Task to complete>
Print the rows below word for word, leaving out the pictures.

Stored records>
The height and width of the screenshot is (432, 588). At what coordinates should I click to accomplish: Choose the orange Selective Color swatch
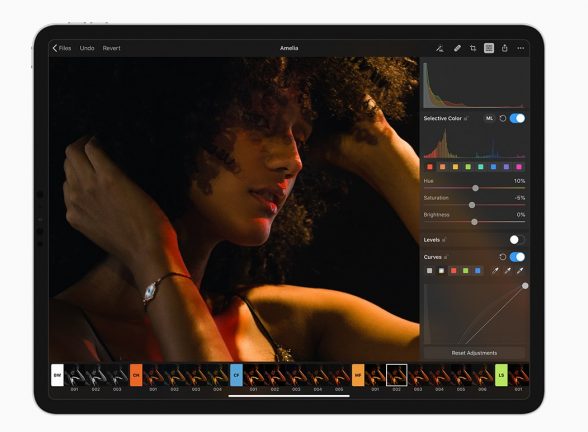pyautogui.click(x=443, y=167)
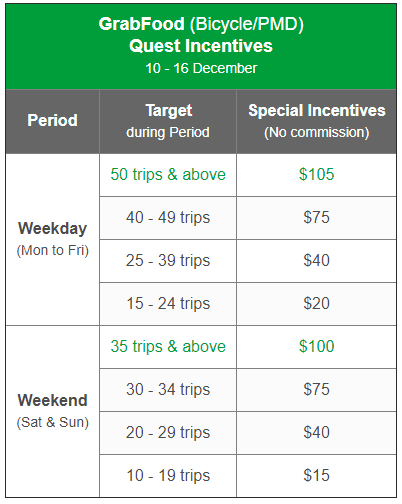
Task: Select the 10 - 16 December date text
Action: [201, 68]
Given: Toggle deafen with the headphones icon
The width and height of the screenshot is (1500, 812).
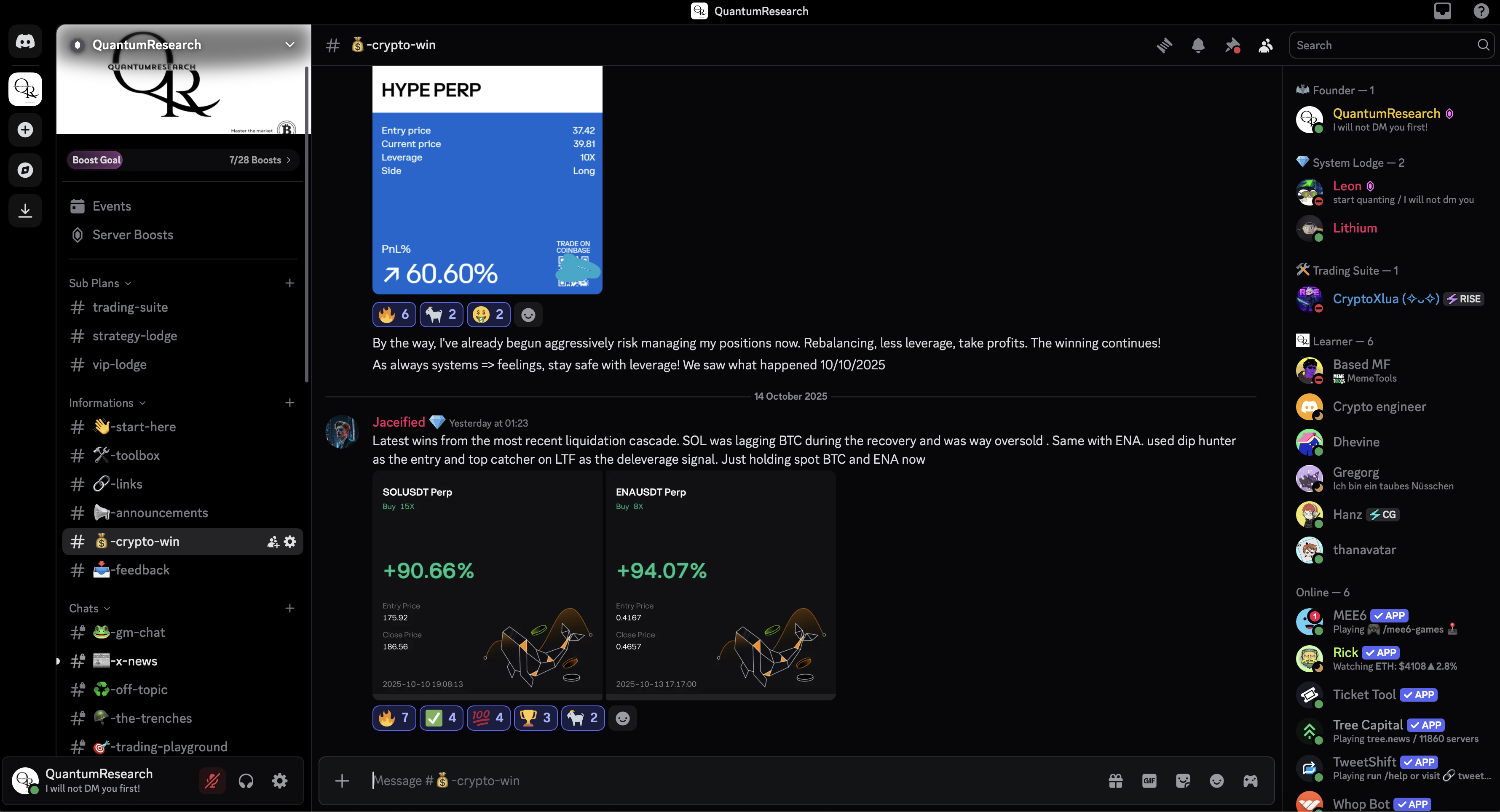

Answer for the task>
The height and width of the screenshot is (432, 588). At what coordinates should I click to accomplish: Choose the orange Selective Color swatch
pyautogui.click(x=443, y=167)
Task: Select the 10 - 16 December date text
Action: [201, 68]
Given: Toggle deafen with the headphones icon
The width and height of the screenshot is (1500, 812).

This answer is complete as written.